Screen-element location records
:::

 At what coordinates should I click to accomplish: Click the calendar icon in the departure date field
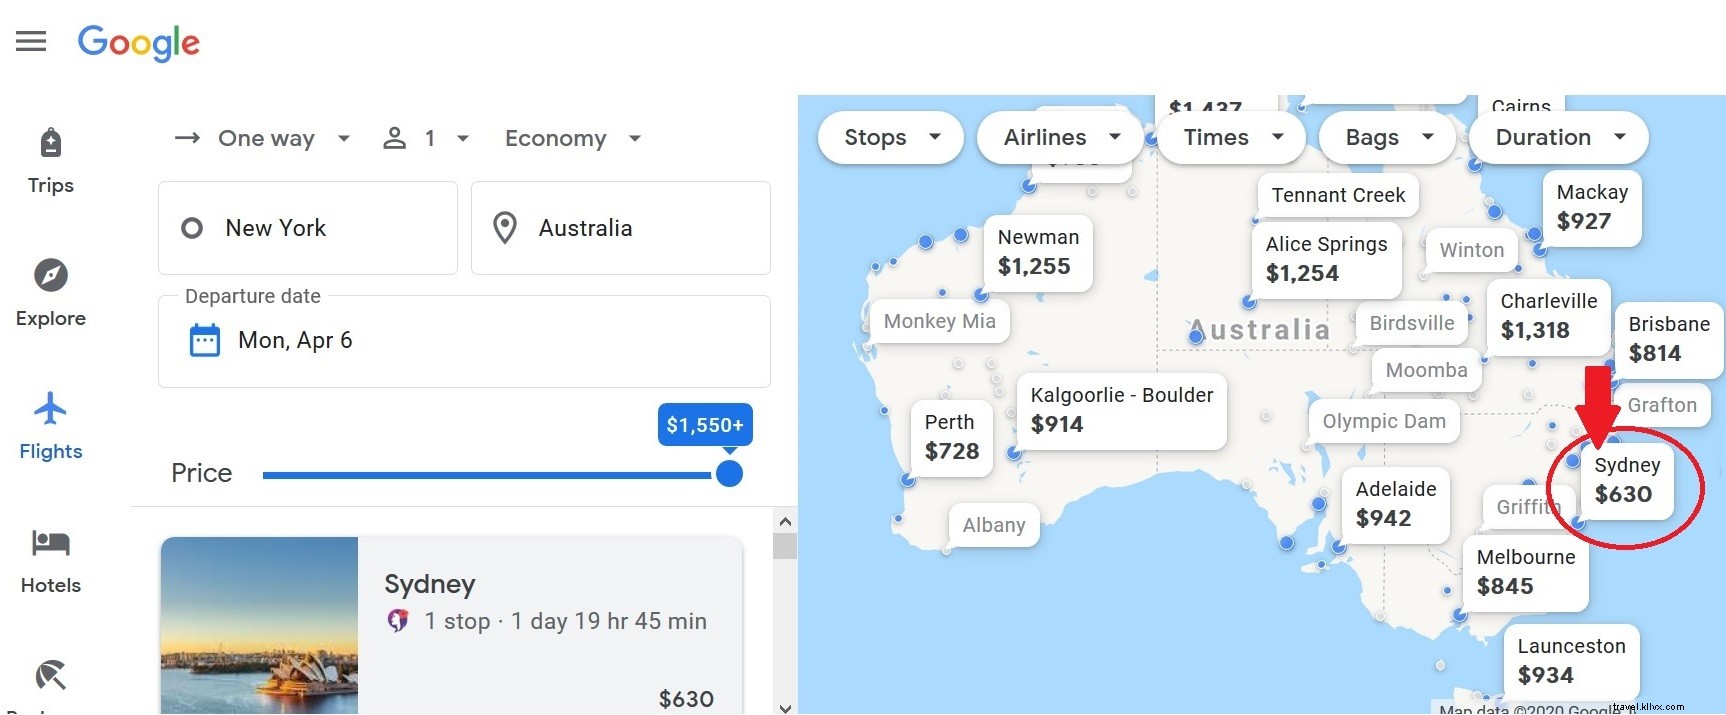point(204,340)
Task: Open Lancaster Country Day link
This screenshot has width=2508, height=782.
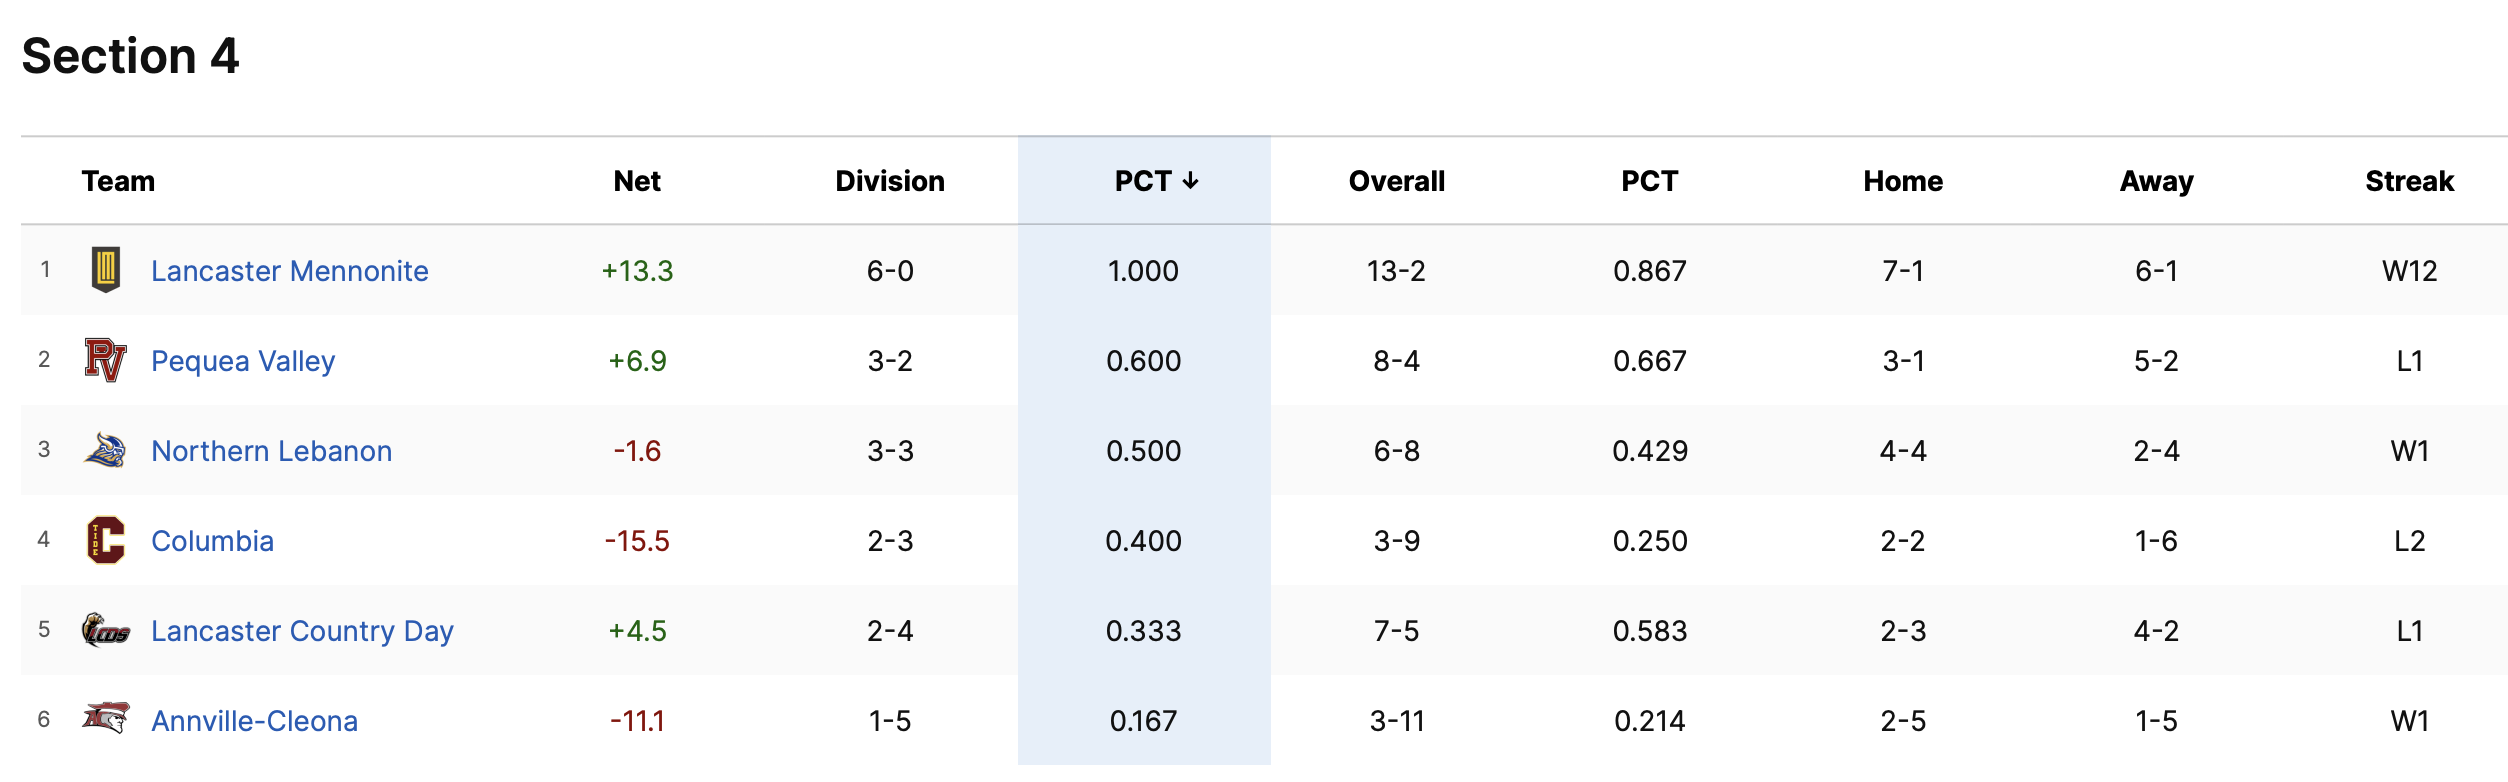Action: click(x=302, y=631)
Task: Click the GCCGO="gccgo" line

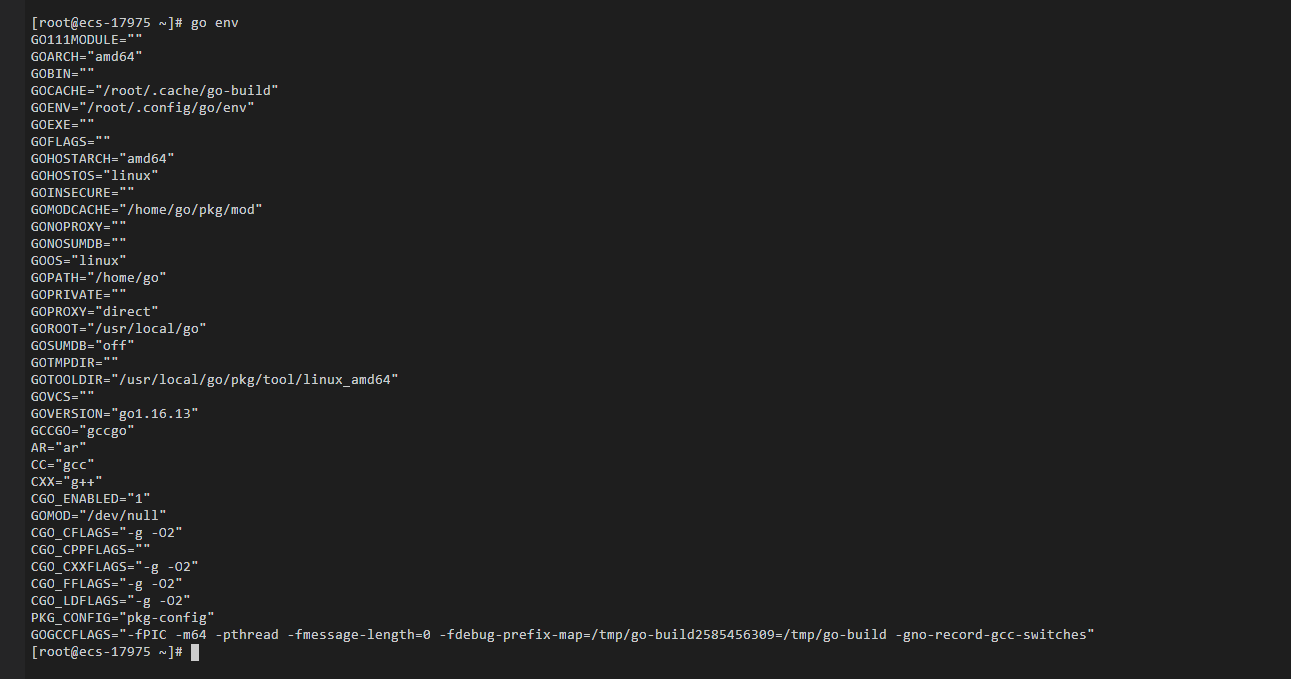Action: pyautogui.click(x=83, y=430)
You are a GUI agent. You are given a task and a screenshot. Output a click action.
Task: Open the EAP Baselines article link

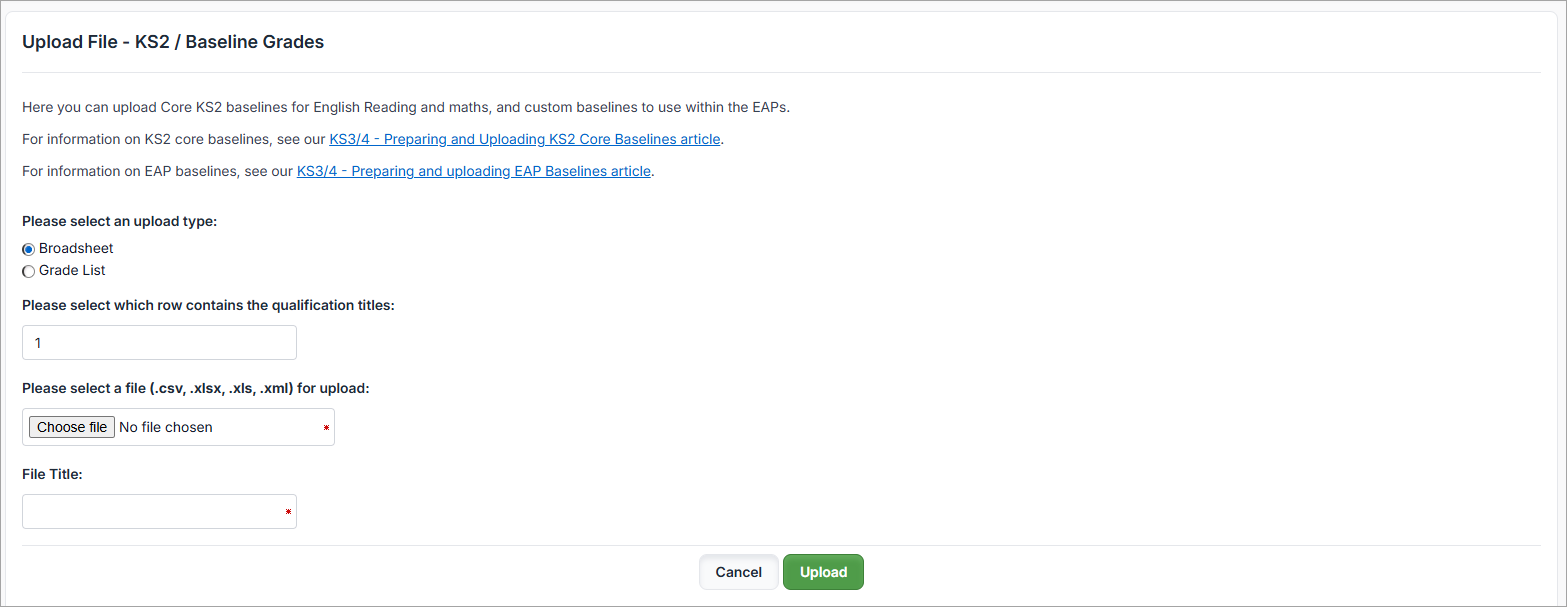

:::

* [Do this] Could you recast every line of the listing above as a numbered list, skipping the blank lines and leaving the pictures out?

* [Answer]
1.  At what coordinates should I click to accomplish: Click the calendar icon in the departure date field
2. point(204,340)
3. Task: Open Lancaster Country Day link
4. This screenshot has width=2508, height=782.
5. Action: click(x=302, y=631)
6. Task: Click the GCCGO="gccgo" line
7. Action: pyautogui.click(x=83, y=430)
8. You are a GUI agent. You are given a task and a screenshot. Output a click action.
9. Task: Open the EAP Baselines article link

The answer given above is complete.